• INSTRUCTIONS TO FOLLOW
Single out the lines of the material that contain "header" and copy them.

• ENTRIES SHOWN
- - -

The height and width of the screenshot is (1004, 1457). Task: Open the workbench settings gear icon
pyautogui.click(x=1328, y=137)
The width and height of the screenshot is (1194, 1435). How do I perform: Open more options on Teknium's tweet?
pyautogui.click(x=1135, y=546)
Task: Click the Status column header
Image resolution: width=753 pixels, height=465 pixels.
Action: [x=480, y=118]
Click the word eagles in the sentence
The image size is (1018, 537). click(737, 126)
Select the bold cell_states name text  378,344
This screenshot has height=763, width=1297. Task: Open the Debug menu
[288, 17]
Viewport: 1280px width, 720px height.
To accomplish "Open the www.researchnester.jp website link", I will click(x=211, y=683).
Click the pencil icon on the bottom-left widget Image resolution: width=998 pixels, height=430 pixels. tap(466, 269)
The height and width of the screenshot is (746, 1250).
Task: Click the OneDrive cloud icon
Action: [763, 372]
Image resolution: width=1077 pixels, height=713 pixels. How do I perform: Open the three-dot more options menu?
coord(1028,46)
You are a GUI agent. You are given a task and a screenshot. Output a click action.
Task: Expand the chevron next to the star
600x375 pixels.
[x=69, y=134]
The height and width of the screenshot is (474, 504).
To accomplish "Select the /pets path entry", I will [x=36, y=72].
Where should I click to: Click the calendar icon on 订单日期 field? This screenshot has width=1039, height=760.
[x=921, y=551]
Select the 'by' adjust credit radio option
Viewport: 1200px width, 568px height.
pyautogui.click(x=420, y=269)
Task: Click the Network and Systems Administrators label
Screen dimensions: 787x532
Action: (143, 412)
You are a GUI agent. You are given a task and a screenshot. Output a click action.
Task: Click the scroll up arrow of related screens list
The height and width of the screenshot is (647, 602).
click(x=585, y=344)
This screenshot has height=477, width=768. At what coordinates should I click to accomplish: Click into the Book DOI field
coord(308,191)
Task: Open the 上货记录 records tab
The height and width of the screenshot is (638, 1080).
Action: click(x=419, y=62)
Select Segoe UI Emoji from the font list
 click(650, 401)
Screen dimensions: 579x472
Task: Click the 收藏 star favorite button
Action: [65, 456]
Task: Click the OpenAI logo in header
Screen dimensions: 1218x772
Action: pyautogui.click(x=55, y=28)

- - -

• THE COMPLETED TASK
Task: Click the Status column header
Task: Click the OpenAI logo in header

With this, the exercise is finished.